Tudo isso sabiam os soldados argentinos quando um pelotão gurca chegou às Malvinas para enfrentá-los, e era por isso que os argentinos fugiam como coelhos ao ouvir o selvagem grito de guerra dos gurcas antes do ataque.
Que não se critique os argentinos. Eles não foram os primeiros a correr dos urros de morte de um inimigo. Até os legionários romanos, tão bravos e disciplinados, que com bravura e disciplina conquistaram o mundo, até eles correram de medo quando ouviram pela primeira vez o brado dos germanos numa floresta da Gália antiga. Isso antes de o general Julio Cesar ir para lá, ver e vencer, é claro.
Você já viu a dança haka dos All Blacks, a seleção de rúgbi neozelandesa? Procure no YouTube. Antes dos jogos, os All Blacks fazem uma dança de guerra maori, gritam e afrontam os adversários olhando-os nos olhos com fúria. Não por acaso, são a melhor seleção de rúgbi do planeta.
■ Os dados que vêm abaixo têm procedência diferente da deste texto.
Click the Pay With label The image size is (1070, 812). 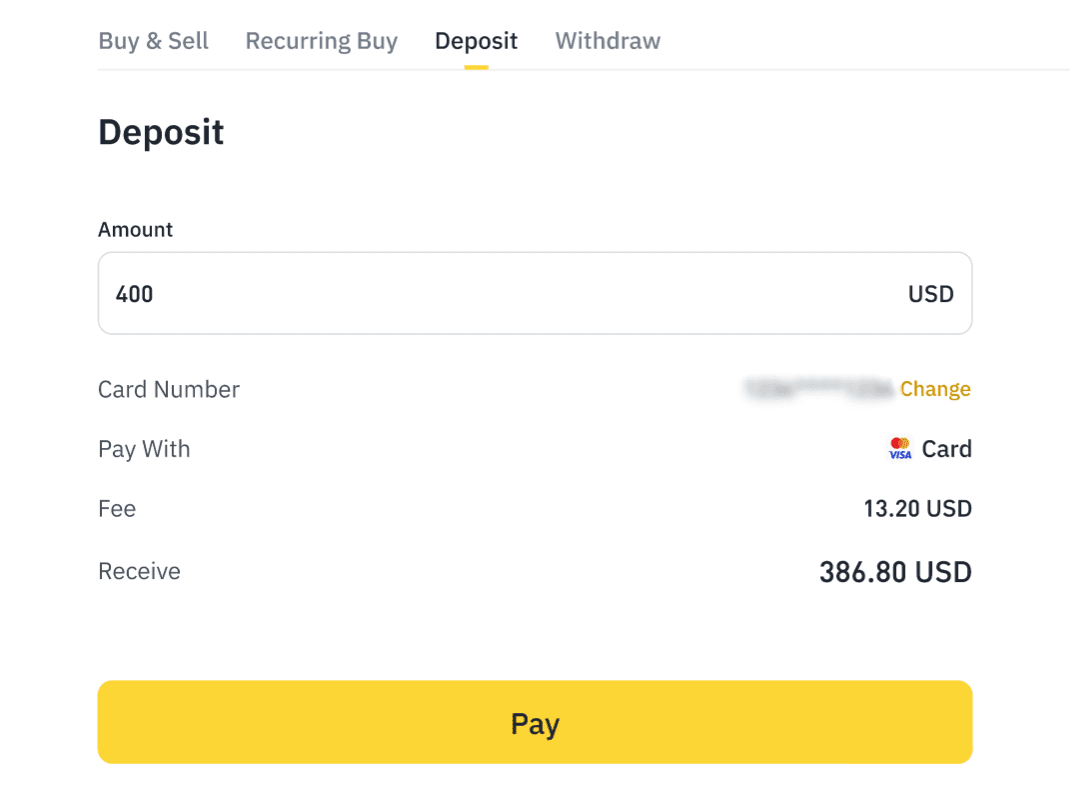[144, 449]
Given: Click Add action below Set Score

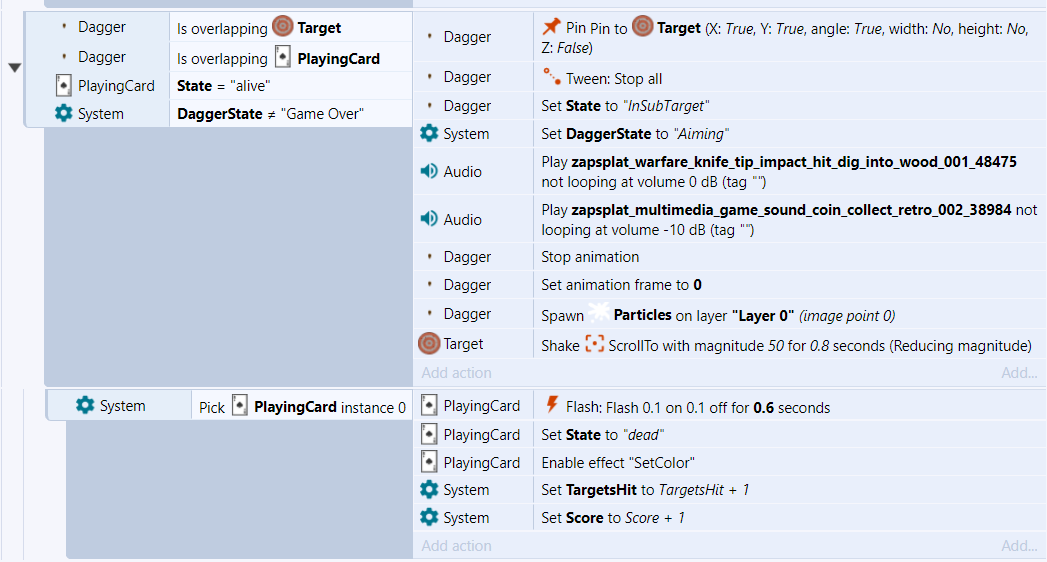Looking at the screenshot, I should 456,545.
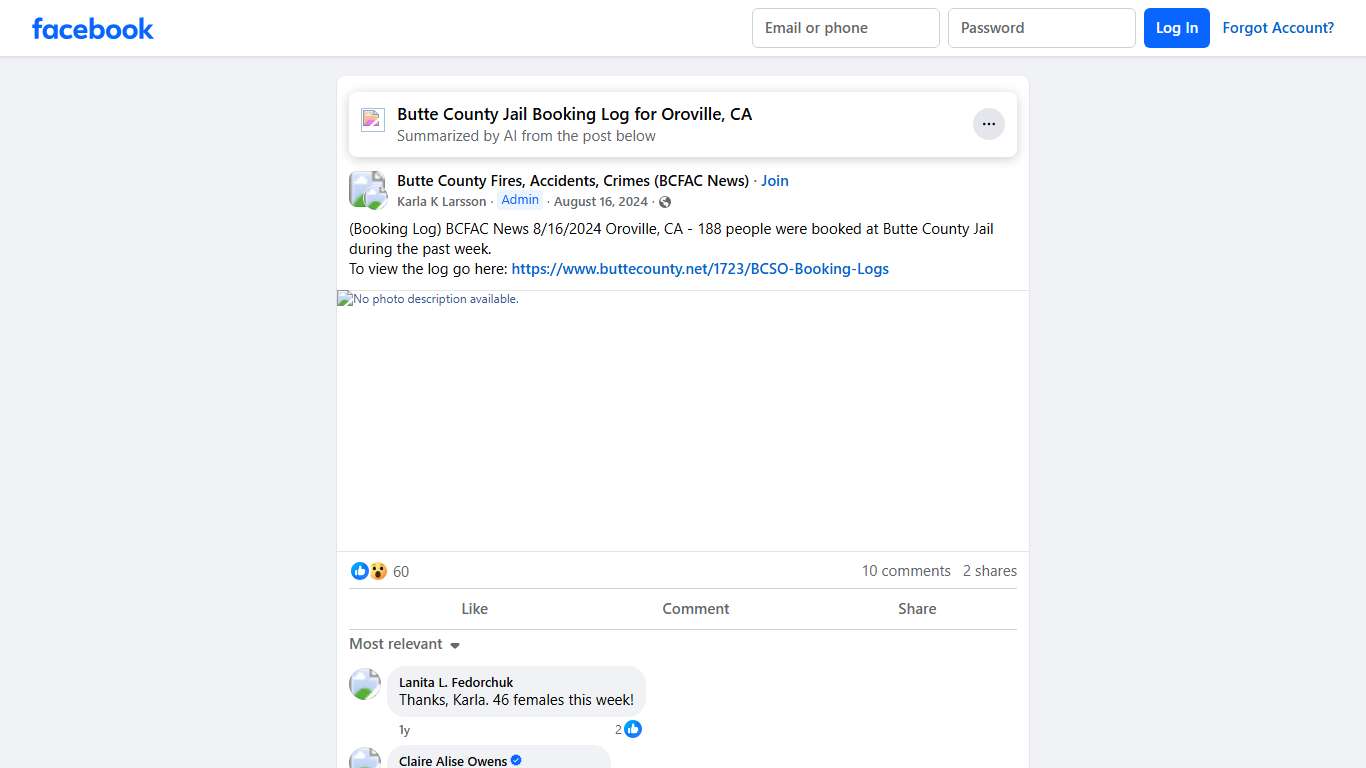Click the Admin badge next to Karla K Larsson
This screenshot has width=1366, height=768.
[x=520, y=199]
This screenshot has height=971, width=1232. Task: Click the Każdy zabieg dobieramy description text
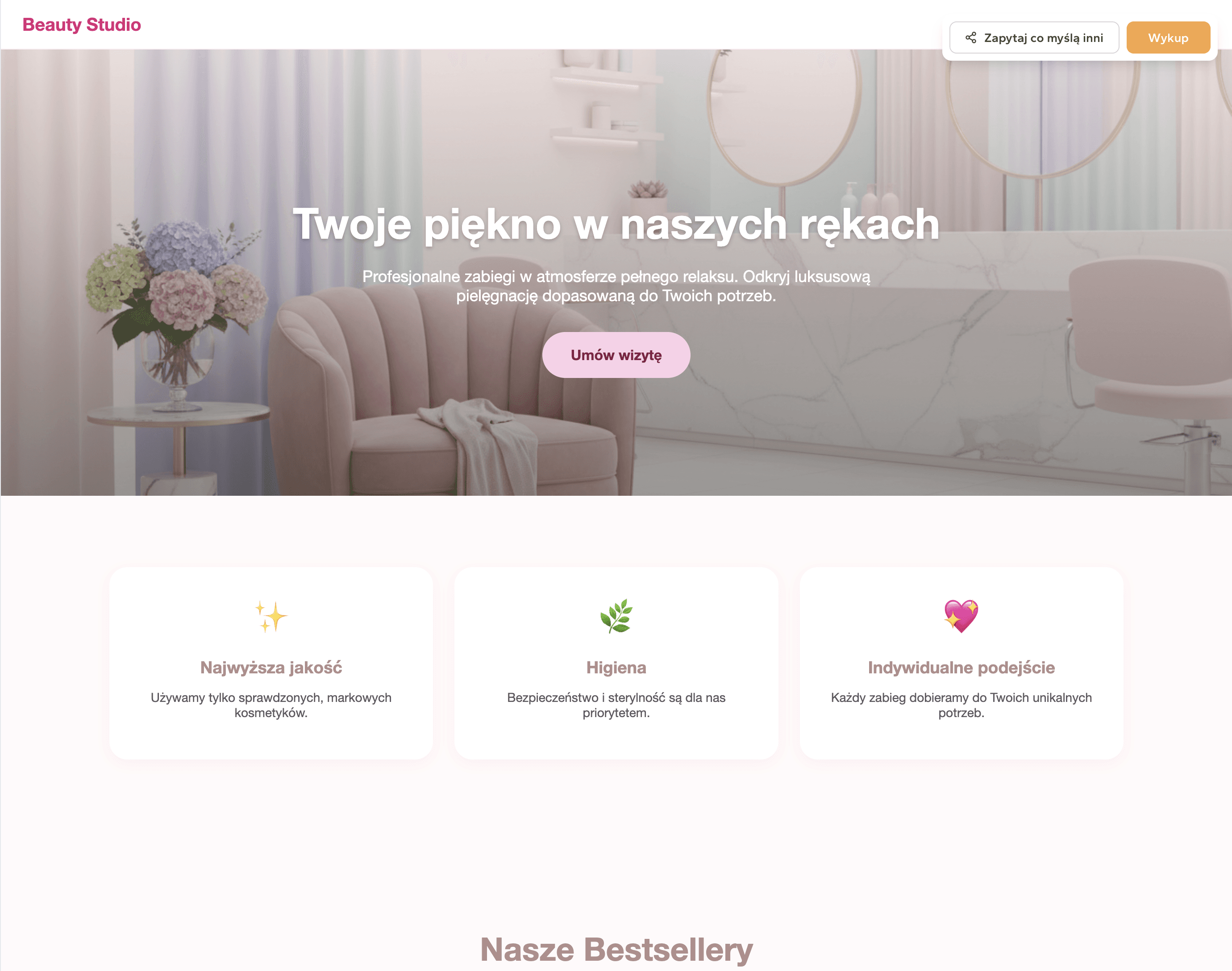pos(961,705)
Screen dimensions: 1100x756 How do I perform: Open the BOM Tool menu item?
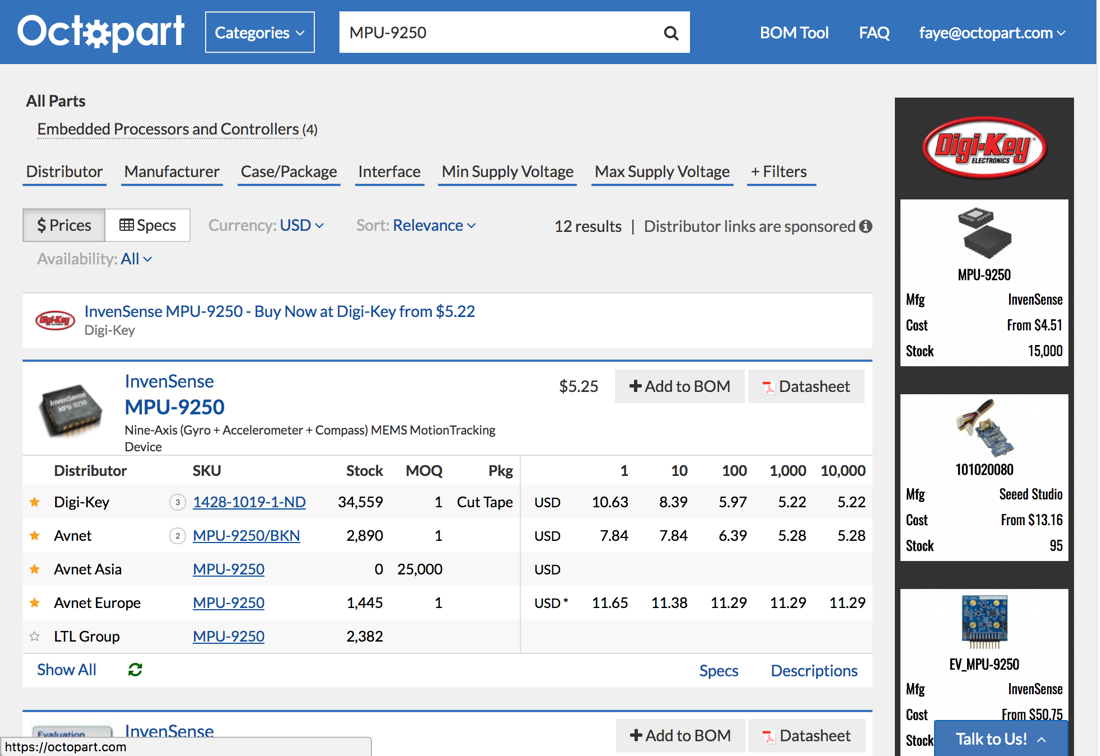coord(794,33)
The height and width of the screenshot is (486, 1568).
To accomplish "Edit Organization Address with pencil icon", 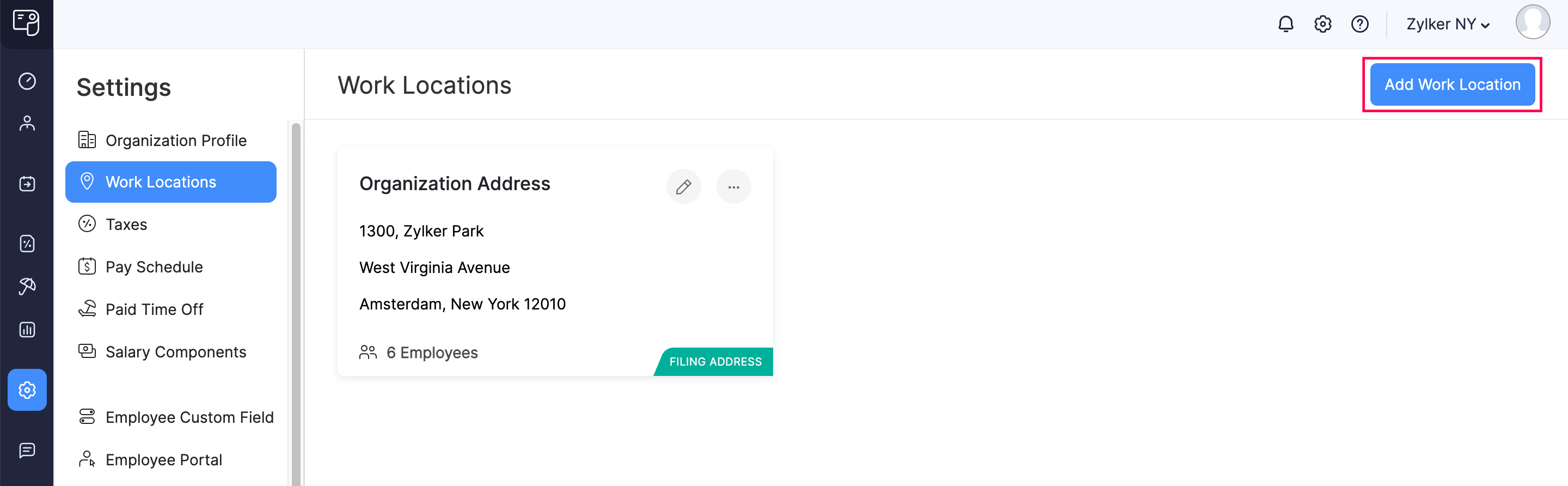I will tap(684, 186).
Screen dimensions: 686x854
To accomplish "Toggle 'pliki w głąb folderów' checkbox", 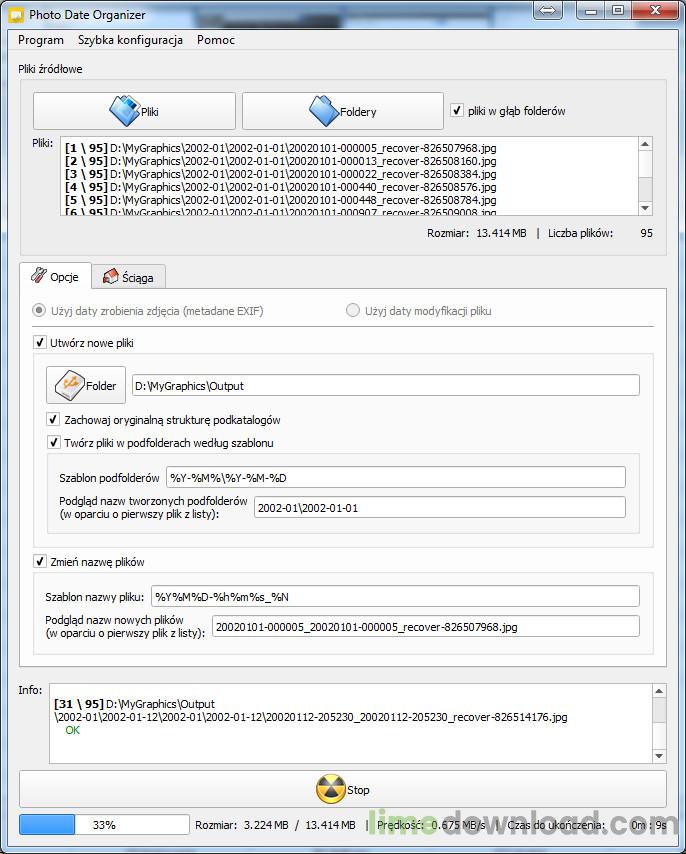I will point(458,111).
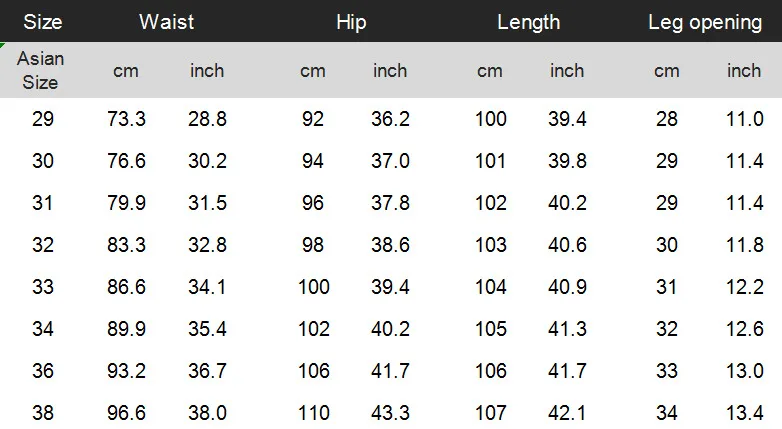This screenshot has width=782, height=429.
Task: Select leg opening inch value 12.2
Action: [744, 287]
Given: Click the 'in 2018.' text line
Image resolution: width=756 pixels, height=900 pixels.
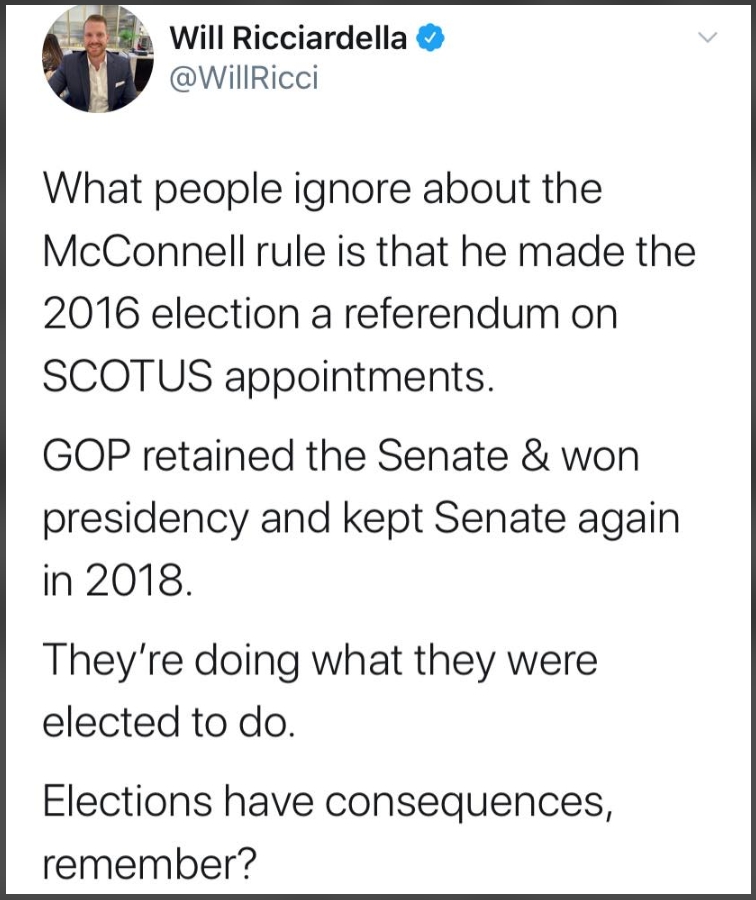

Também Mike Tyson, depois de saltar as cordas do ringue, olhava nos olhos do adversário, olhava duro, olhava sem piscar, e já naquele olhar começava a nocauteá-lo.
A torcida do Grêmio já pôs medo nos adversários que pisavam na grama do Olímpico. Na decisão do Brasileiro de 96, os jogadores da Portuguesa contaram que, antes do jogo, dentro do vestiário, ouviam o rugido da torcida e tremiam. E agora, não muito tempo atrás, o Grêmio foi imbatível em seu estádio. Passou dois anos sem perder no Olímpico. Por quê? Por causa do urro da torcida. Agora não mais. Por quê? Não foi a torcida que mudou.
Pois até os All Blacks perderam para os sul-africanos, até os germanos foram conquistados pelos romanos, até os gurcas foram incorporados pelos ingleses, qualquer um pode ser vencido, a despeito de seus gritos de guerra ameaçadores. Porque não adianta berrar e esbravejar, se não se pode cumprir a ameaça. Um exército só é terrível e temível se seus guerreiros sabem lutar.